The Shimano freewheel removal tool is not the same as a (current) cassette removal tool. Freewheels take UG (Ultraglide) which is fractionally smaller than HG (Hyperglide) for cassettes. Some aftermarket removers are in between and do either (sometimes it pays to buy cheap!) but the Shimano ones are definitely different.
I sit on the wheel and use a big spanner plus Mr. Mallet.
The minor diameter (at the base of the remover splines) is the same, but the freewheel splines are 0.5 mm tall, whilst lockring splines are 1 mm tall.
Consequently you can use a freewheel tool on a lockring, but not a lockring tool on a freewheel (crappy tolerances aside).
The freewheel tool has longer splines because freewheels get a lot tighter than lockrings, and you need the extra length to avoid stripping the splines (which is why Mr Shimano made the short lockring splines a bit taller).
Be aware that bike shops can and sometimes do describe lockring tools as freewheel tools, so take care. I'd go by the spline length myself.

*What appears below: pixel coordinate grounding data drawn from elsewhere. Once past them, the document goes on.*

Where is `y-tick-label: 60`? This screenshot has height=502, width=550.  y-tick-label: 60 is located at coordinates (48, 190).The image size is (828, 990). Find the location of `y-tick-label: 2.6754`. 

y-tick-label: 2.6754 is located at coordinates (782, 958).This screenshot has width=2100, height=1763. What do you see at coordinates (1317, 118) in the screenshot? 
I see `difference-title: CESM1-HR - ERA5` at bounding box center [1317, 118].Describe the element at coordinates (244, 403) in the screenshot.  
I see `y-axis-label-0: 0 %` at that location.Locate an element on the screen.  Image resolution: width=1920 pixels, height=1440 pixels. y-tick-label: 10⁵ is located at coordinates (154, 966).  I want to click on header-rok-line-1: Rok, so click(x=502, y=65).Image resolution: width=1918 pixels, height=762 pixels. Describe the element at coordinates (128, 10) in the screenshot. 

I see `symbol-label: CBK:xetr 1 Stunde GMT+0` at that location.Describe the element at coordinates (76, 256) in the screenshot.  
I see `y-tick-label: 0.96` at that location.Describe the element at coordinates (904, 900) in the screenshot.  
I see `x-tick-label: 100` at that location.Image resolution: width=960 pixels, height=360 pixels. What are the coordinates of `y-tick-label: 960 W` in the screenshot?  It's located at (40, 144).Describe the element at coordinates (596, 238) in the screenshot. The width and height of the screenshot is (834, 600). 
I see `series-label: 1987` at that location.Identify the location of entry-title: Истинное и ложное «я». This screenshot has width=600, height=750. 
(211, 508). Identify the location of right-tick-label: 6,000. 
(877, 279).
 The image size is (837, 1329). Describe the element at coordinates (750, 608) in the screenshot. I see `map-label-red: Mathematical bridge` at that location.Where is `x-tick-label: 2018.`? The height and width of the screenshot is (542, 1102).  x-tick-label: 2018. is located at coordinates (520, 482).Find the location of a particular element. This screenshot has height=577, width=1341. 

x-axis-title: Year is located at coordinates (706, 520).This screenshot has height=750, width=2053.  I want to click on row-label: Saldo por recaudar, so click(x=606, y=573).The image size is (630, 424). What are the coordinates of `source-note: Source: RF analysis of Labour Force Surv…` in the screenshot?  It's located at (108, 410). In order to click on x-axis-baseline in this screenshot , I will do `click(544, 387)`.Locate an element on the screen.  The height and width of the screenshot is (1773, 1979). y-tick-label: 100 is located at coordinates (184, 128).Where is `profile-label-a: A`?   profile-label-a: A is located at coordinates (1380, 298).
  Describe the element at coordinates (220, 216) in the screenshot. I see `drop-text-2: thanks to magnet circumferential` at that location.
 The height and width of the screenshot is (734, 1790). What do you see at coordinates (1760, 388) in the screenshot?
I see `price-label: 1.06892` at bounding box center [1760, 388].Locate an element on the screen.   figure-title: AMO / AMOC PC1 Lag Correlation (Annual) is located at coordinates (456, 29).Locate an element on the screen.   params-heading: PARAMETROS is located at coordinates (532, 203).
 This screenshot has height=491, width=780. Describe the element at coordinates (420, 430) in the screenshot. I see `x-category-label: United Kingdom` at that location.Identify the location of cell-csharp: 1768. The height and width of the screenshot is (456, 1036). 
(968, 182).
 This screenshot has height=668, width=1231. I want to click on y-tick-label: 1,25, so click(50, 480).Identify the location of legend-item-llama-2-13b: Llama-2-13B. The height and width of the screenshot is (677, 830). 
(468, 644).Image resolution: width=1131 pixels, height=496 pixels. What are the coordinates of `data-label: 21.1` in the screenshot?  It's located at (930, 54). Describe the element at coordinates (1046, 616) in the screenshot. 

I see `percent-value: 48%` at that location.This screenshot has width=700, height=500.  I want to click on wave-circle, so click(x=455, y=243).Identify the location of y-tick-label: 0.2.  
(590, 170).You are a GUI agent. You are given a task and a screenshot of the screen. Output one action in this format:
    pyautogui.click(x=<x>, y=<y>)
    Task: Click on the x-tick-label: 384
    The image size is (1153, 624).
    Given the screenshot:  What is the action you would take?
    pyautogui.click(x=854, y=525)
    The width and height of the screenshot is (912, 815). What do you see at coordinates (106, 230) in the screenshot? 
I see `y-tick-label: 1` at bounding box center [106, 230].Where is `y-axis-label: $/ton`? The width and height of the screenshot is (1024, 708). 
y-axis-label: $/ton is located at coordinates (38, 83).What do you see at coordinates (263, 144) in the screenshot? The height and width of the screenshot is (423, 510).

HG and UG are sprocket tooth designations rather than anything to do with splines as such. UG cassettes had screw-on top gear sprockets rather than lockrings, and freewheels have come in both UG and HG flavours, both using the same remover.
Last time I had to remove a freewheel without the benefit of a good bench vice, it was a 32 mm ring spanner on a loosely bolted on remover, wheel vertical, step up onto the end of the spanner, dip the knee, and kick down hard. It helped that there was a conveniently positioned wall corner next to a door.